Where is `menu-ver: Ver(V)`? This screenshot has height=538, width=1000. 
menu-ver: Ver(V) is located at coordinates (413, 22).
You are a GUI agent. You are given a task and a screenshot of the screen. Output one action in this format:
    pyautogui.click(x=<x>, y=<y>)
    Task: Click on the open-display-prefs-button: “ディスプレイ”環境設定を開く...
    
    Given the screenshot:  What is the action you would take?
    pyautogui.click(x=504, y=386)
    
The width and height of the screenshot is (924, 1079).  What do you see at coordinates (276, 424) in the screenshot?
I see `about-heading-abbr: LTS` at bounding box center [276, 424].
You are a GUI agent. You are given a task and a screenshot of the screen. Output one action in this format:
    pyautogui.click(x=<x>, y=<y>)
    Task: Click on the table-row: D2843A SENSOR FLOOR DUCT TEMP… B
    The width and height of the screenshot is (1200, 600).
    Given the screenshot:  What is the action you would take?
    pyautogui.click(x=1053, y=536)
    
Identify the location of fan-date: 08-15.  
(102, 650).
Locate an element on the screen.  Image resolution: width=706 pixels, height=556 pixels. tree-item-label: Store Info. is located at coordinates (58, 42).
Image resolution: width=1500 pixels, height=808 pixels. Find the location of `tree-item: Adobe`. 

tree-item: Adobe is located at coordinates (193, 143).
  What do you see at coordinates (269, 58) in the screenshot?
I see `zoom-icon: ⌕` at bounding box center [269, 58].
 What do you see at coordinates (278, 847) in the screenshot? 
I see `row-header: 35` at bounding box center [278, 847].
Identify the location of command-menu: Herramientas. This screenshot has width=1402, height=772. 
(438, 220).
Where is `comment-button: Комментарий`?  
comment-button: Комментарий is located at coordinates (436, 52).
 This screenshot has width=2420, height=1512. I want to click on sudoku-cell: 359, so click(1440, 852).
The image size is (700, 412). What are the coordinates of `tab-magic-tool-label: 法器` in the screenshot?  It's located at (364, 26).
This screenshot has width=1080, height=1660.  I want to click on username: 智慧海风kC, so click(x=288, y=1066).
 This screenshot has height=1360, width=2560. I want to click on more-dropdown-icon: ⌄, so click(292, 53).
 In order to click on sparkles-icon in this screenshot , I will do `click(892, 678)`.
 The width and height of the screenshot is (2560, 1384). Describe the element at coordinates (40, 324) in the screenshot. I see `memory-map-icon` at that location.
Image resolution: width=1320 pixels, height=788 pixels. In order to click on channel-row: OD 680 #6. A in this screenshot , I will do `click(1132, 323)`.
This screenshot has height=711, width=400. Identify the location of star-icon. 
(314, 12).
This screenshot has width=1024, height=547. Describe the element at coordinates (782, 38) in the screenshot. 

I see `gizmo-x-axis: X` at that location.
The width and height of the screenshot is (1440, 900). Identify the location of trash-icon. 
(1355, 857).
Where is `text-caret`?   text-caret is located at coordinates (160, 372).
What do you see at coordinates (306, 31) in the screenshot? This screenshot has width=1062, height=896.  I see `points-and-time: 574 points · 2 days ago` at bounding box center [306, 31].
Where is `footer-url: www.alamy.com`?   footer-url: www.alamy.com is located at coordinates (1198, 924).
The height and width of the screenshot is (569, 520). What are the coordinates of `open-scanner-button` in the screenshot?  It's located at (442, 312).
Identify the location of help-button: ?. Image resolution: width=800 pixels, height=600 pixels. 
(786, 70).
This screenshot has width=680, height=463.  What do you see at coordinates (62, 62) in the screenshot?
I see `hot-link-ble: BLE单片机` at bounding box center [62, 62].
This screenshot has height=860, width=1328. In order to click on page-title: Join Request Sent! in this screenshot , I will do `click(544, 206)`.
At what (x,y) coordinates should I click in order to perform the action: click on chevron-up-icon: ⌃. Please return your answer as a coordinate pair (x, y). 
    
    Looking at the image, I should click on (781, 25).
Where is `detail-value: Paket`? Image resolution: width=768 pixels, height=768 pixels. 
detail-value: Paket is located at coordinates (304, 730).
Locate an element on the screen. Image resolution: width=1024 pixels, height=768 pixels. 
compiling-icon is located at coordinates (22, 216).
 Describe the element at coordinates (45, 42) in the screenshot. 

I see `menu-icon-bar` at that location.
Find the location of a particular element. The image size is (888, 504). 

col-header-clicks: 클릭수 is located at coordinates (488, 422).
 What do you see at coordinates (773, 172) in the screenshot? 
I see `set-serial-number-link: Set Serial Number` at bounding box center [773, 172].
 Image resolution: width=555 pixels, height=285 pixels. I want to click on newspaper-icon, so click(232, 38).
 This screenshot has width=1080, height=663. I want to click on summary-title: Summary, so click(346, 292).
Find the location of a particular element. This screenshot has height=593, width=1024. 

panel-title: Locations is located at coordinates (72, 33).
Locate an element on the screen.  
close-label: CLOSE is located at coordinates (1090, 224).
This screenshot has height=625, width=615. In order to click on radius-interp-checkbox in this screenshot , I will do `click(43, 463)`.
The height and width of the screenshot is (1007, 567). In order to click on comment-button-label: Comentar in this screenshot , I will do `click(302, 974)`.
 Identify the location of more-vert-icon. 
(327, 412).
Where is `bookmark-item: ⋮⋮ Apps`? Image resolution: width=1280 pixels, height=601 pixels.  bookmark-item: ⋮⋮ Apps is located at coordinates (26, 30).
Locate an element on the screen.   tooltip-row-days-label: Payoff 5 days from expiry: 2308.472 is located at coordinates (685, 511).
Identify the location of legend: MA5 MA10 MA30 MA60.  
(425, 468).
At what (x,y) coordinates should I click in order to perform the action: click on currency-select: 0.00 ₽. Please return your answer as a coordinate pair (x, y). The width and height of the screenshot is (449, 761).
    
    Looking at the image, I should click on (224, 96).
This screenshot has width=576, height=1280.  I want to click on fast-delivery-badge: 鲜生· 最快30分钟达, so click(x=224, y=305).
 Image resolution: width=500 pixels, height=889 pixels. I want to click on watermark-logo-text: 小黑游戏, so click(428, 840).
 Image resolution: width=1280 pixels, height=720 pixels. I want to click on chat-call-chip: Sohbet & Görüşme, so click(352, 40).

# Aim of the task:
Copy out every one of the lines above, word for word, with nothing added or left out.

# Task response:
Where is `menu-ver: Ver(V)`? This screenshot has height=538, width=1000. 
menu-ver: Ver(V) is located at coordinates (413, 22).
You are a GUI agent. You are given a task and a screenshot of the screen. Output one action in this format:
    pyautogui.click(x=<x>, y=<y>)
    Task: Click on the open-display-prefs-button: “ディスプレイ”環境設定を開く...
    
    Given the screenshot:  What is the action you would take?
    pyautogui.click(x=504, y=386)
    
The width and height of the screenshot is (924, 1079).  What do you see at coordinates (276, 424) in the screenshot?
I see `about-heading-abbr: LTS` at bounding box center [276, 424].
You are a GUI agent. You are given a task and a screenshot of the screen. Output one action in this format:
    pyautogui.click(x=<x>, y=<y>)
    Task: Click on the table-row: D2843A SENSOR FLOOR DUCT TEMP… B
    The width and height of the screenshot is (1200, 600).
    Given the screenshot:  What is the action you would take?
    pyautogui.click(x=1053, y=536)
    
Identify the location of fan-date: 08-15.  
(102, 650).
Locate an element on the screen.  Image resolution: width=706 pixels, height=556 pixels. tree-item-label: Store Info. is located at coordinates (58, 42).
Image resolution: width=1500 pixels, height=808 pixels. Find the location of `tree-item: Adobe`. 

tree-item: Adobe is located at coordinates (193, 143).
  What do you see at coordinates (269, 58) in the screenshot?
I see `zoom-icon: ⌕` at bounding box center [269, 58].
 What do you see at coordinates (278, 847) in the screenshot? 
I see `row-header: 35` at bounding box center [278, 847].
Identify the location of command-menu: Herramientas. This screenshot has width=1402, height=772. 
(438, 220).
Where is `comment-button: Комментарий`?  
comment-button: Комментарий is located at coordinates (436, 52).
 This screenshot has width=2420, height=1512. I want to click on sudoku-cell: 359, so click(1440, 852).
The image size is (700, 412). What are the coordinates of `tab-magic-tool-label: 法器` in the screenshot?  It's located at (364, 26).
This screenshot has width=1080, height=1660.  I want to click on username: 智慧海风kC, so click(x=288, y=1066).
 This screenshot has height=1360, width=2560. I want to click on more-dropdown-icon: ⌄, so click(292, 53).
 In order to click on sparkles-icon in this screenshot , I will do `click(892, 678)`.
 The width and height of the screenshot is (2560, 1384). Describe the element at coordinates (40, 324) in the screenshot. I see `memory-map-icon` at that location.
Image resolution: width=1320 pixels, height=788 pixels. In order to click on channel-row: OD 680 #6. A in this screenshot , I will do `click(1132, 323)`.
This screenshot has height=711, width=400. Identify the location of star-icon. 
(314, 12).
This screenshot has width=1024, height=547. Describe the element at coordinates (782, 38) in the screenshot. 

I see `gizmo-x-axis: X` at that location.
The width and height of the screenshot is (1440, 900). Identify the location of trash-icon. 
(1355, 857).
Where is `text-caret`?   text-caret is located at coordinates (160, 372).
What do you see at coordinates (306, 31) in the screenshot? This screenshot has width=1062, height=896.  I see `points-and-time: 574 points · 2 days ago` at bounding box center [306, 31].
Where is `footer-url: www.alamy.com`?   footer-url: www.alamy.com is located at coordinates (1198, 924).
The height and width of the screenshot is (569, 520). What are the coordinates of `open-scanner-button` in the screenshot?  It's located at (442, 312).
Identify the location of help-button: ?. Image resolution: width=800 pixels, height=600 pixels. 
(786, 70).
This screenshot has width=680, height=463.  What do you see at coordinates (62, 62) in the screenshot?
I see `hot-link-ble: BLE单片机` at bounding box center [62, 62].
This screenshot has height=860, width=1328. In order to click on page-title: Join Request Sent! in this screenshot , I will do `click(544, 206)`.
At what (x,y) coordinates should I click in order to perform the action: click on chevron-up-icon: ⌃. Please return your answer as a coordinate pair (x, y). 
    
    Looking at the image, I should click on (781, 25).
Where is `detail-value: Paket`? Image resolution: width=768 pixels, height=768 pixels. 
detail-value: Paket is located at coordinates (304, 730).
Locate an element on the screen. Image resolution: width=1024 pixels, height=768 pixels. 
compiling-icon is located at coordinates (22, 216).
 Describe the element at coordinates (45, 42) in the screenshot. 

I see `menu-icon-bar` at that location.
Find the location of a particular element. The image size is (888, 504). 

col-header-clicks: 클릭수 is located at coordinates (488, 422).
 What do you see at coordinates (773, 172) in the screenshot? 
I see `set-serial-number-link: Set Serial Number` at bounding box center [773, 172].
 Image resolution: width=555 pixels, height=285 pixels. I want to click on newspaper-icon, so click(232, 38).
 This screenshot has width=1080, height=663. I want to click on summary-title: Summary, so click(346, 292).
Find the location of a particular element. This screenshot has height=593, width=1024. 

panel-title: Locations is located at coordinates (72, 33).
Locate an element on the screen.  
close-label: CLOSE is located at coordinates (1090, 224).
This screenshot has height=625, width=615. In order to click on radius-interp-checkbox in this screenshot , I will do `click(43, 463)`.
The height and width of the screenshot is (1007, 567). In order to click on comment-button-label: Comentar in this screenshot , I will do `click(302, 974)`.
 Identify the location of more-vert-icon. 
(327, 412).
Where is `bookmark-item: ⋮⋮ Apps`? Image resolution: width=1280 pixels, height=601 pixels.  bookmark-item: ⋮⋮ Apps is located at coordinates (26, 30).
Locate an element on the screen.   tooltip-row-days-label: Payoff 5 days from expiry: 2308.472 is located at coordinates (685, 511).
Identify the location of legend: MA5 MA10 MA30 MA60.  
(425, 468).
At what (x,y) coordinates should I click in order to perform the action: click on currency-select: 0.00 ₽. Please return your answer as a coordinate pair (x, y). The width and height of the screenshot is (449, 761).
    
    Looking at the image, I should click on (224, 96).
This screenshot has width=576, height=1280.  I want to click on fast-delivery-badge: 鲜生· 最快30分钟达, so click(x=224, y=305).
 Image resolution: width=500 pixels, height=889 pixels. I want to click on watermark-logo-text: 小黑游戏, so click(428, 840).
 Image resolution: width=1280 pixels, height=720 pixels. I want to click on chat-call-chip: Sohbet & Görüşme, so click(352, 40).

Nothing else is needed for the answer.